Istruzioni →
[A] Leggi il brano scelto e indica se ciascuna di queste affermazioni concorda con esso, rispondendo sì o no e citando alla lettera le parole decisive: (i) gli Stati Uniti sono stati tra i primi dieci paesi a ratificare la convenzione di Vienna; (ii) l'Irlanda ha aderito alla convenzione di Vienna; (iii) la convenzione di Vienna è condivisa da 94 paesi.
[B] Ricopia senza modifiche la parte del brano scelto che comincia dalle parole "Più che speculazioni" e si ferma dopo "e sintetica rassegna.".

Brano scelto →
'''

Più che speculazioni generali, ci piace però vedere che succederà nei settori che più interessano la nostrana esportazione. Ecco una breve e sintetica rassegna.
Contratti di vendita
Non cambia (e non cambierà) nulla. Già gli inglesi erano in splendido isolamento rispetto alla convenzione di Vienna 1980, la legge uniforme sulle vendite internazionali di merci condivisa da buona parte del mondo (94 paesi, inclusi tutti UE ad eccezione di Irlanda e Malta, guarda in po’…). Anche qui, si sa che pesa (ha sempre pesato) il ricordo dei clippers che arrivano dalle Indie occidentali carichi di tea e spezie. Non che lo Sale of Goods Act, ed in genere la legge inglese non abbiano tratti apprezzabili, anzi… ma la convenzione di Vienna andava ratificata e basta al di là delle ritrosie pur legittime sugli scostamenti rispetto alla common law (basti l’esempio dato di altri grandi paesi di common law, come gli Stati Uniti, fra i primi dieci a farlo, l’Australia poco dopo, il Canada…). Gli inglesi non l’hanno mai fatto e è da ritenere non lo faranno in futuro. Attenzione quindi se si compra o vende sub legge inglese: le regole possono divergere notevolmente da quelle cui ci si è oramai abituati facendo affari con buona parte del resto del mondo.
Contratti con concessionari di vendita, importatori esclusivisti, e simili.

'''

Righe estratte →
'''

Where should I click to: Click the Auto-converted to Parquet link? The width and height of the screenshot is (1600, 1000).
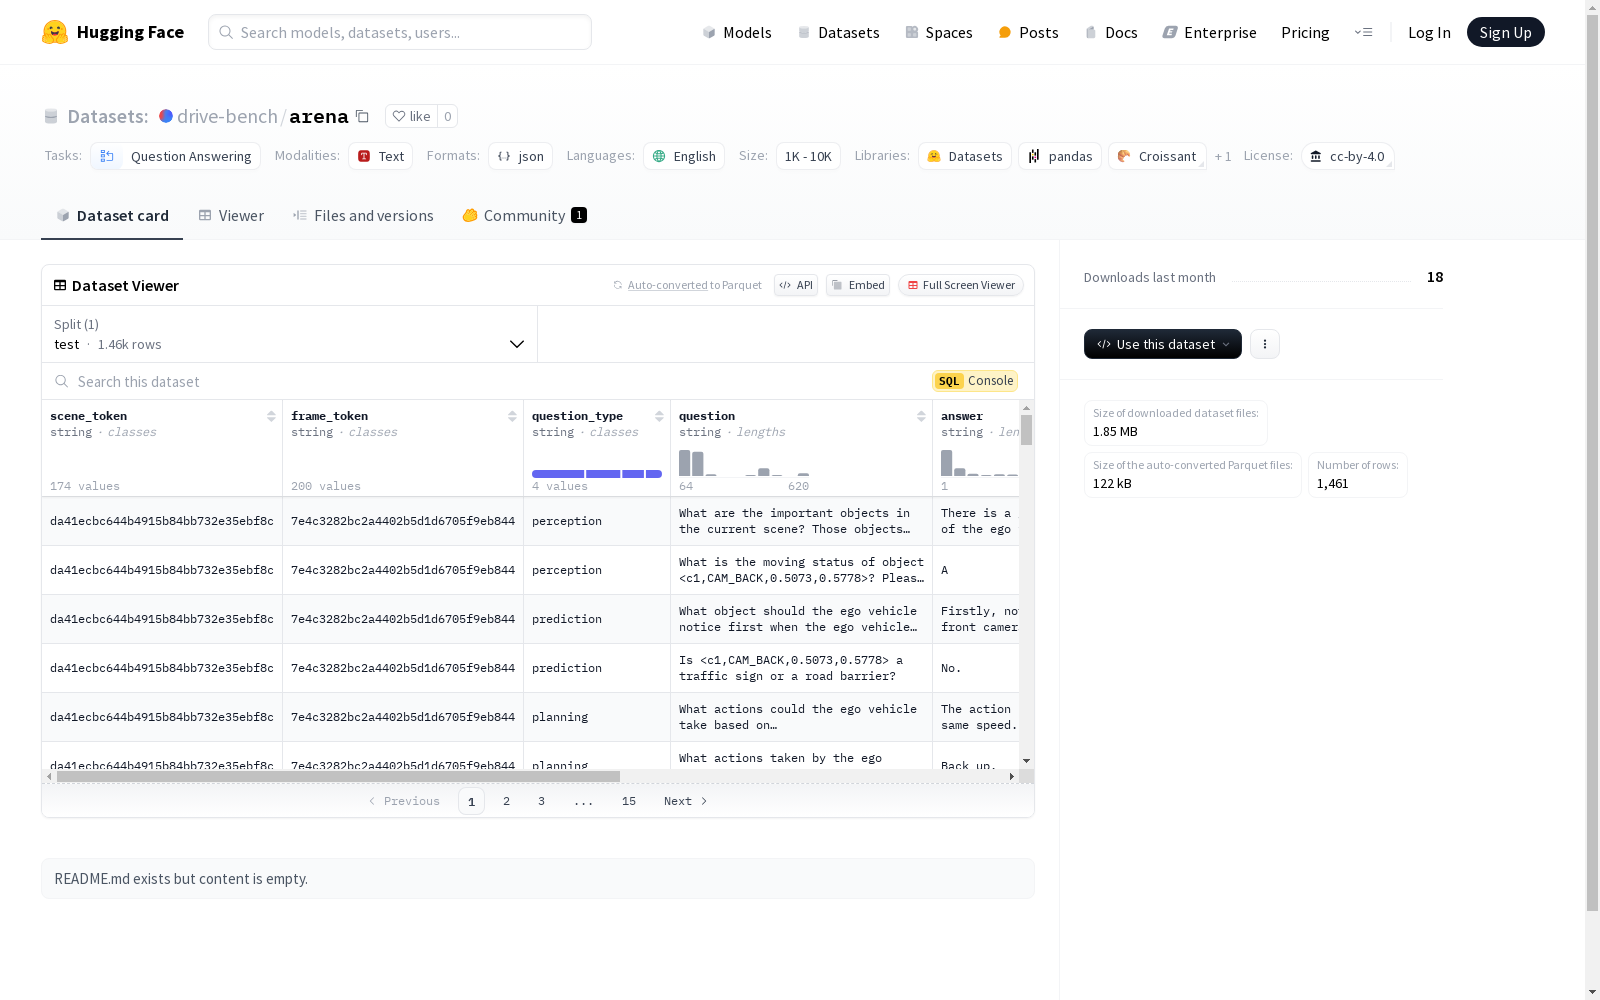point(667,285)
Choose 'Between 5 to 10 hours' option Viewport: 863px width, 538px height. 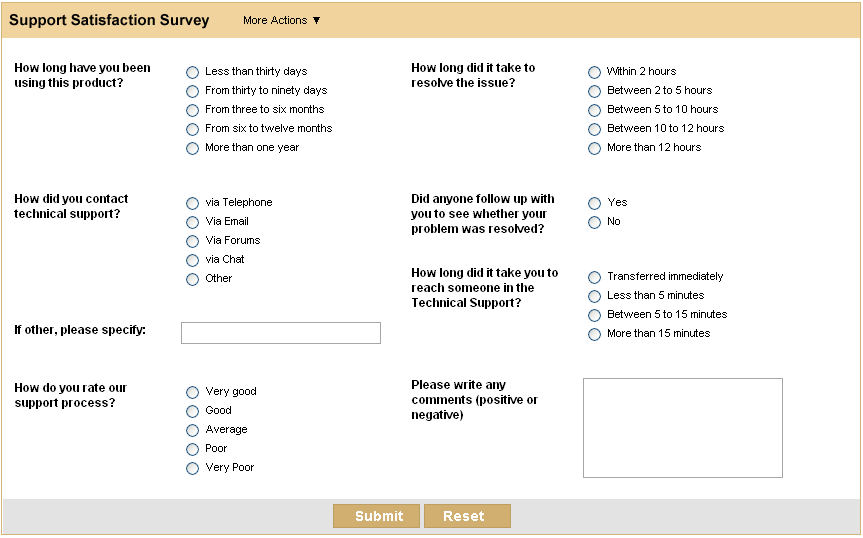595,110
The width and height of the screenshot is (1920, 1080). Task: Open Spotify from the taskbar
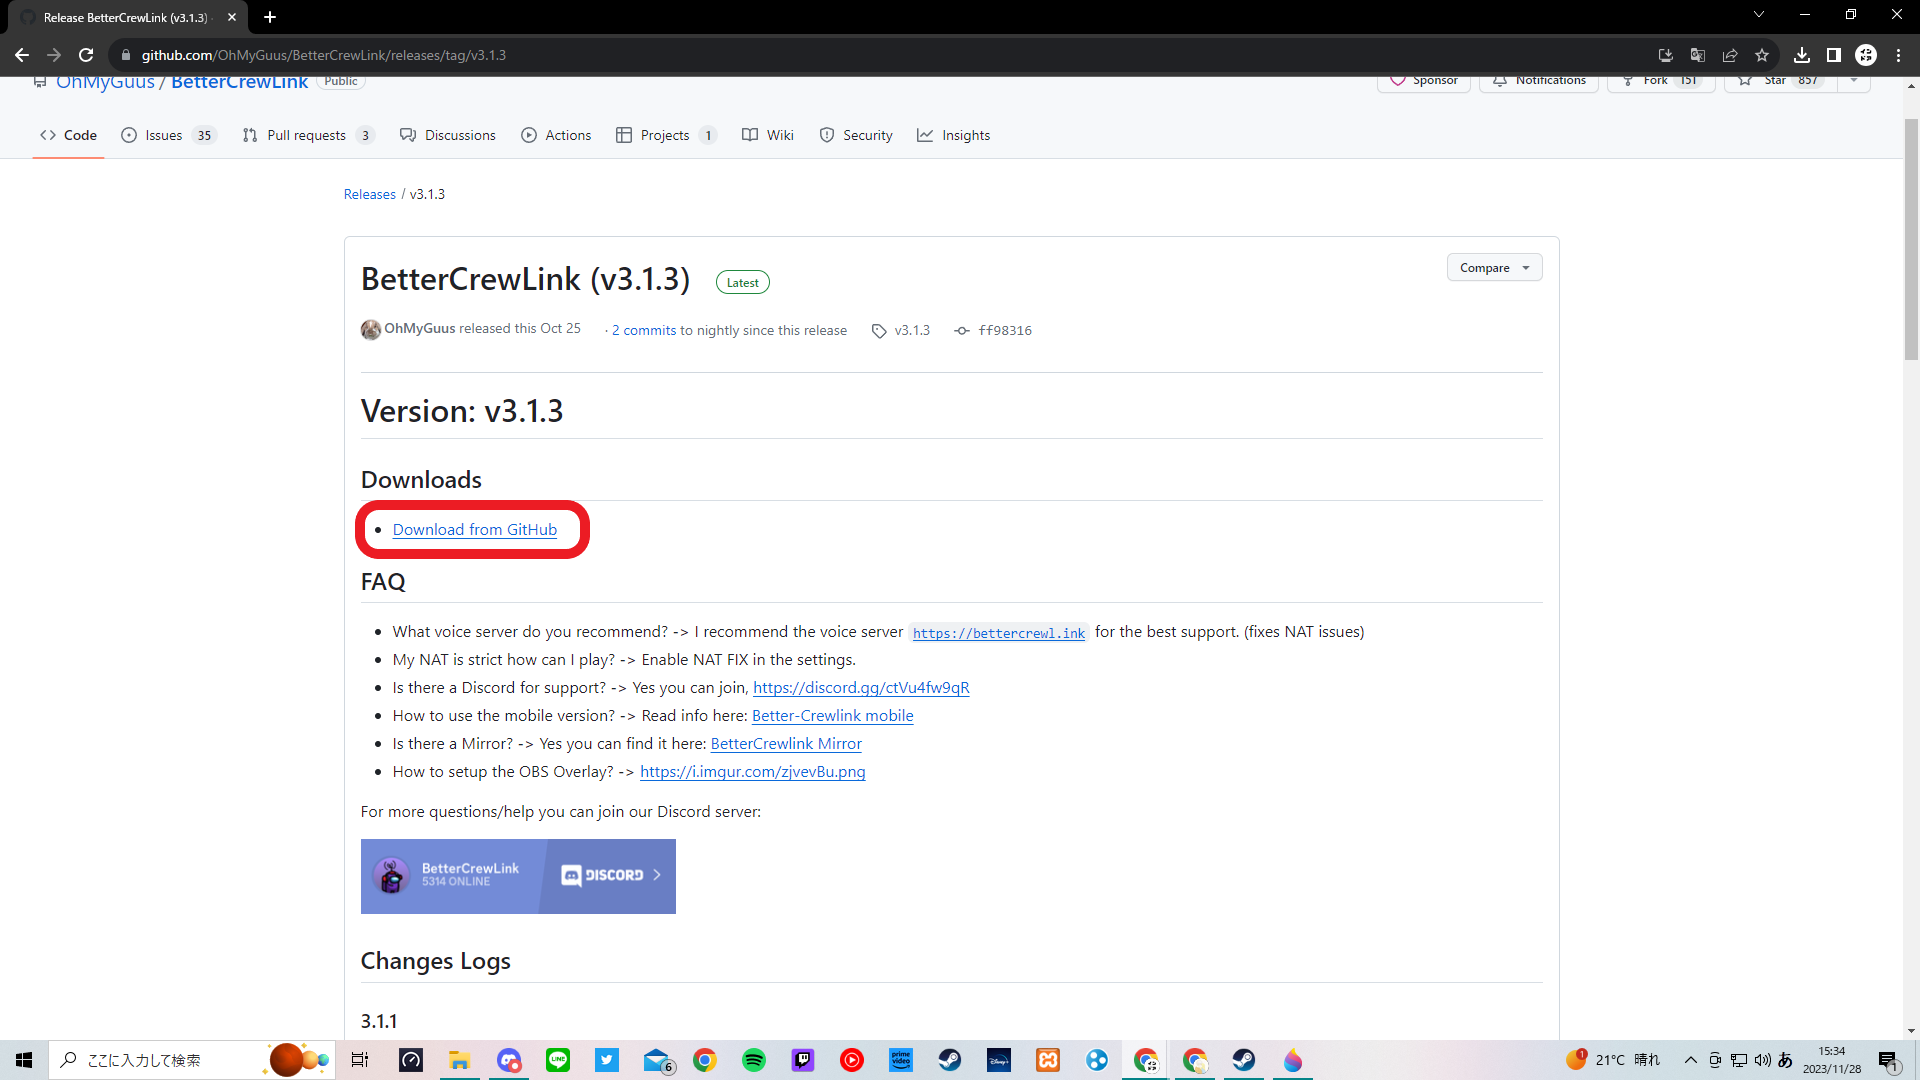[x=754, y=1060]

'''

Risposte attese →
[A]
(i) Sì: «come gli Stati Uniti, fra i primi dieci a farlo».
(ii) No: «inclusi tutti UE ad eccezione di Irlanda e Malta».
(iii) Sì: «94 paesi».

[B]
Più che speculazioni generali, ci piace però vedere che succederà nei settori che più interessano la nostrana esportazione. Ecco una breve e sintetica rassegna.